● **Text to read**
......

I'm going to check it tomorrow with a mag base and dial indicator (very similar to a repeat reading gauge) and see what I get.
I know it's off, but by how much is the question.
Are there still places I can get it lapped and re-calibrated and not let too many moths in my wallet fly out? Or am I better off getting a smaller Chinese tombstone?
Thanks!
 
imo better of with smaller tombstone based on the following logic. flat, really flat, is difficult to achieve.....mostly guys would scrape it flat ( you don't want to lap it) implying you need something flat (another high grade surface plate) to spot it wth. Since it sounds like you don't have one, and probably aren't going to surprise us by having an interferometer or autocollimator, so you'd have to hire someone with a plate to scrape it....ergo if a chinese tombstone is good enough it will be cheaper/easier than the foregoing
 
Go over the surface carefully looking for dings and scraches, if it looks clean and not overly abused, I'd just go by the certification label on the plate. And leave well alone.

If you want to go down the path of flattening it..

You need a reference surface. A known good plate to blue from, and then scrape it flat, some experience scraping is required. See if you can get into one of the classes that are advertised on a semi regular basis.

......

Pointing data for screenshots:

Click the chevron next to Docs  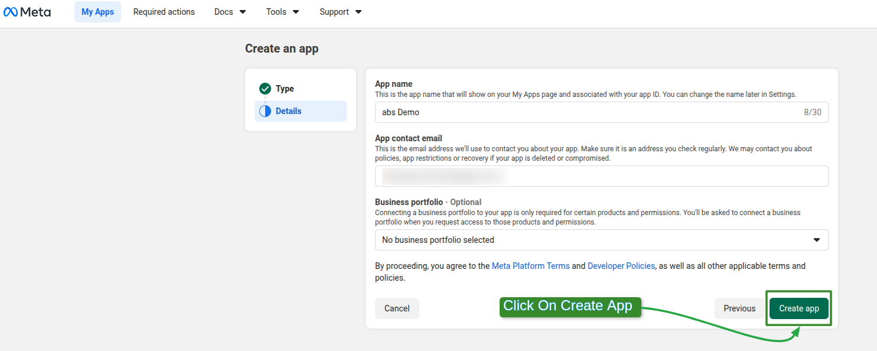click(242, 11)
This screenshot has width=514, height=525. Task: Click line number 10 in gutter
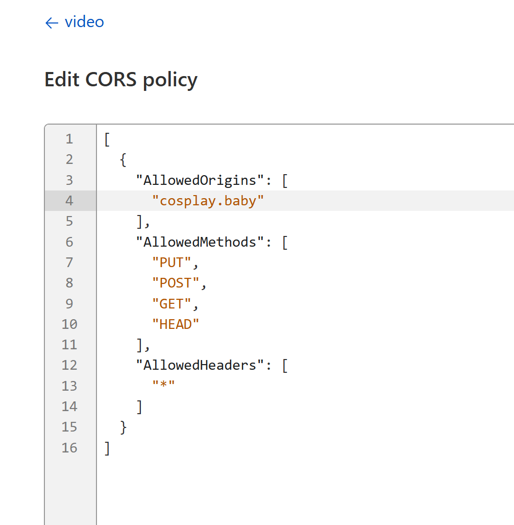click(69, 324)
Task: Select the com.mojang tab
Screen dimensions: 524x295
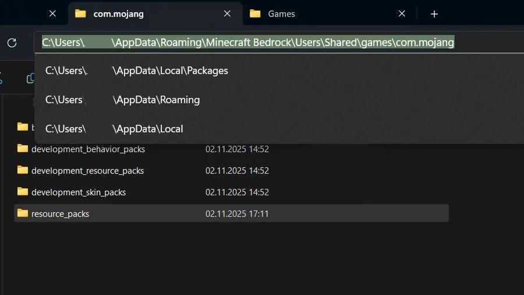Action: click(x=146, y=14)
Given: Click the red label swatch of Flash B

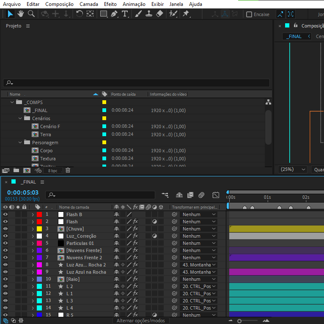Looking at the screenshot, I should tap(39, 214).
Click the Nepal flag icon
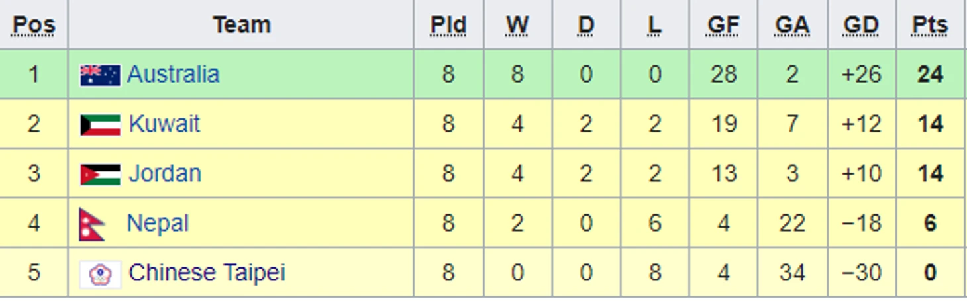 [92, 224]
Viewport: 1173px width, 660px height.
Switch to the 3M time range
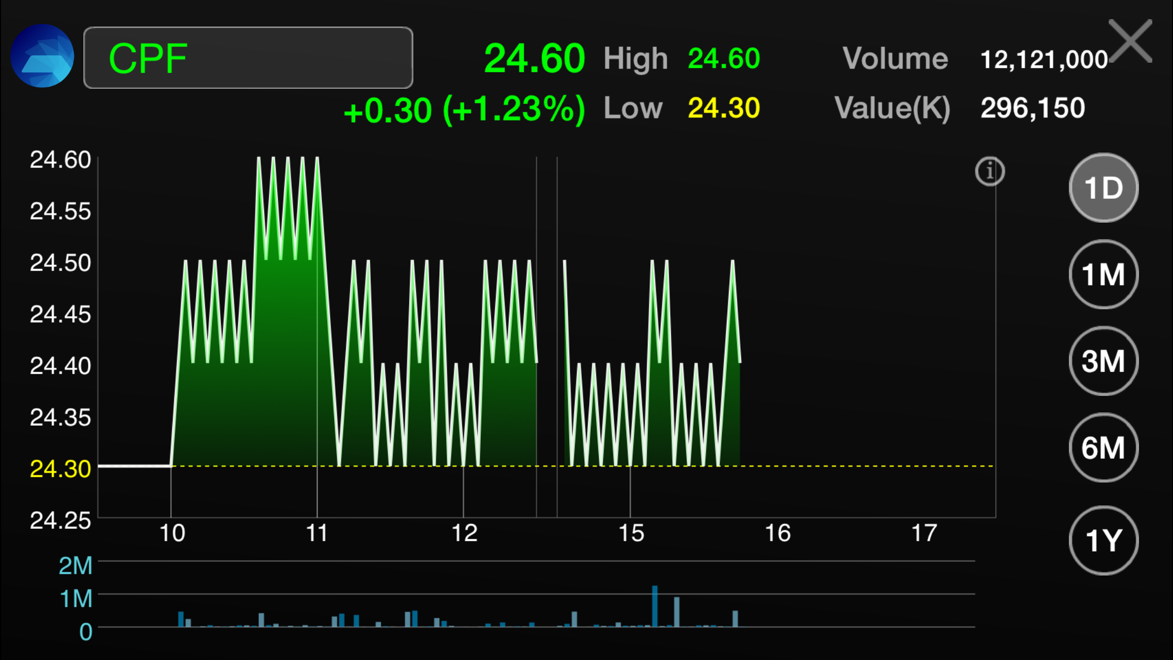coord(1103,361)
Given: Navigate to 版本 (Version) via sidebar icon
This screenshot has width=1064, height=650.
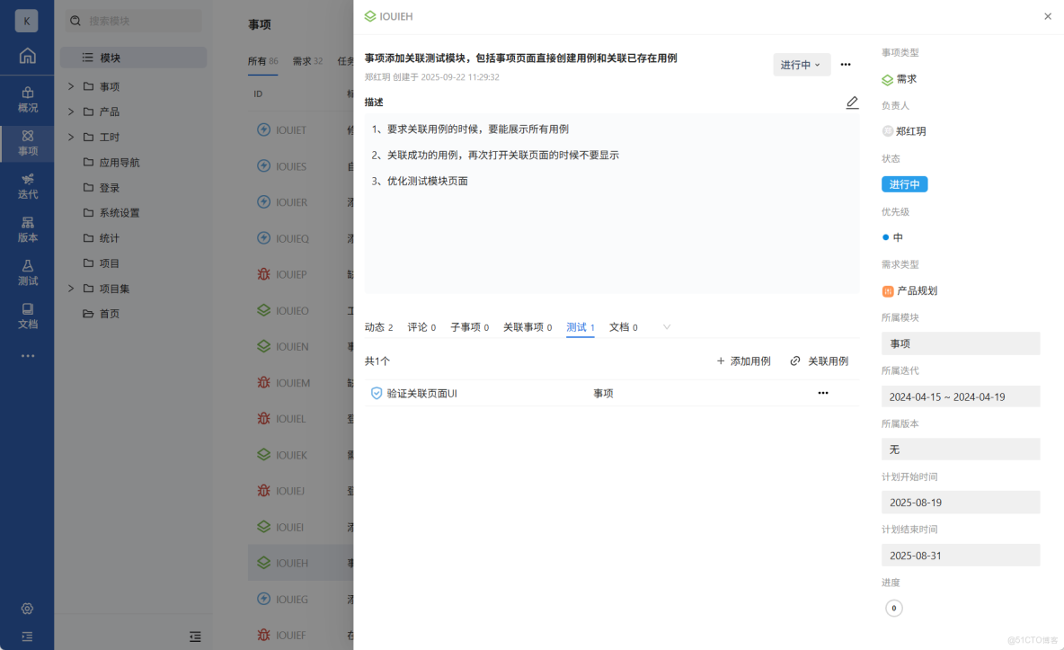Looking at the screenshot, I should pos(27,230).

......

● **Challenge 1**
In the surface plate thread, what tools does the first writer plan to use tomorrow to check the plate?
● **Challenge 2**
Print the passage from the surface plate thread starting at "Go over the" and ending at "semi regular basis.".

● **Solution 1**
A mag base and dial indicator.

● **Solution 2**
Go over the surface carefully looking for dings and scraches, if it looks clean and not overly abused, I'd just go by the certification label on the plate. And leave well alone.

If you want to go down the path of flattening it..

You need a reference surface. A known good plate to blue from, and then scrape it flat, some experience scraping is required. See if you can get into one of the classes that are advertised on a semi regular basis.